Leestekst:
----
Na de tarweoogst en de afvoer van het stro, laat Hopma Zijlema de grond even met rust, zodat de verlieskorrels kunnen kiemen. Bij veel wortelonkruiden, voert de akkerbouwer vervolgens een Roundup-bespuiting uit. Daarna zaait hij gele mosterd in met een vleugelschaarcultivator met een zaaibak.

Hopma Zijlema kiest voor gele mosterd en niet voor veelsoortige mengsels.


Het effect van NKG is volgens Hopma Zijlema al na één jaar zichtbaar.


Tussen de groenbemester is de tarwestoppel nog zichtbaar.


Hopma Zijlema boert op grond van 50 procent afslibbaar.


Gele mosterd is resistent tegen het bietencystenaaltje.



Hij kiest voor gele mosterd omdat deze groenbemester de grond snel bedekt en in korte tijd een grote hoeveelheid organische stof ontwikkelt. Een andere belangrijke eigenschap van gele mosterd vindt hij dat deze groenbemester goed resistent is tegen het bietencysteaaltje. En die laatste eigenschap is meteen ook de reden dat hij niet kiest voor populaire mengsels van verschillende groenbemesters. “Mengsels zien er natuurlijk prachtig uit. Al die bloemetjes en bijtjes, maar je weet nooit precies wat die verschillende gewassen met aaltjes doen.”

Een ander voordeel van gele mosterd is dat de bovengrondse delen bij vorst snel afvriezen. Maar omdat vorst in de winter geen zekerheid meer is, bewerkt de akkerbouwer de gele mosterd bij voorkeur vroeg in het voorjaar met de Greencutter van de Friese fabrikant Veenma. “Deze machine hangt in de fronthef en verkleint de gele mosterd, waarna het gewas langzaam afsterft en verteert.”

Met een rijsnelheid van 15 km/h is de capaciteit van de Greencutter enorm. Hopma Zijlema: “En onder het gekneusde gewas ontstaat heel veel bodemleven.” Voorafgaand aan het zaaien, is vaak een bewerking met de kopeg in de fronthef en een kopeg achterop voldoende om het bietenland zaaiklaar te leggen. Een enkele keer is eerder een bewerking met een schijveneg noodzakelijk. De loonwerker zaait de suikerbieten met een zaaimachine met schijvenkouters.
----
Gegevens:
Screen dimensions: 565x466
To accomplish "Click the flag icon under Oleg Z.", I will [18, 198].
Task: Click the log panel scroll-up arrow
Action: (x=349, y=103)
----
Opdrachten:
**A.** Met welke machine bewerkt de akkerbouwer de gele mosterd bij voorkeur vroeg in het voorjaar, volgens de leestekst over gele mosterd?
**B.** Pak de leestekst over gele mosterd op na de laatste zin en schrijf er een kort vervolg bij.

Antwoorden:
**A.** Met de Greencutter van de Friese fabrikant Veenma.

**B.**
Niet blind voor nadelen

Hopma Zijlema is enthousiast over NKG, maar is ook niet blind voor de nadelen ervan. “In het eerste jaar dat ik de grond niet ploegde, bleef vorst uit en stond er in het voorjaar nog een flink gewas op het land. Ik heb het gewas toen uiteindelijk bewerkt met een weilandbloter. Maar de grond bleef vervolgens veel langer nat dan die van boeren uit de buurt. Ik denk dat ik pas twee of drie weken later dan de meeste collega’s bieten heb kunnen zaaien. Ik had er geen goed gevoel over, maar het pakte toch wonderlijk goed uit. Bijna alle bieten kwamen op en aan het eind van het seizoen haalde ik 125 ton bieten met 21,7 ton suiker van een hectare.” Maar, erkent de akkerbouwer, het pakte ook wel eens niet goed uit. Eén keer was hij zelfs genoodzaakt om zijn bieten opnieuw te zaaien – een kostenpost van 4.000 tot 5.000 euro.

Piet Hopma Zijlema vindt dat akkerbouwers die geïnteresseerd zijn in NKG het gewoon een keertje zouden moeten proberen.


Mede dankzij Hopma Zijlema's inspanningen kwam er een fietspad langs de Meerkoetenweg te liggen. Buren beloonden die inspanningen met een naambord.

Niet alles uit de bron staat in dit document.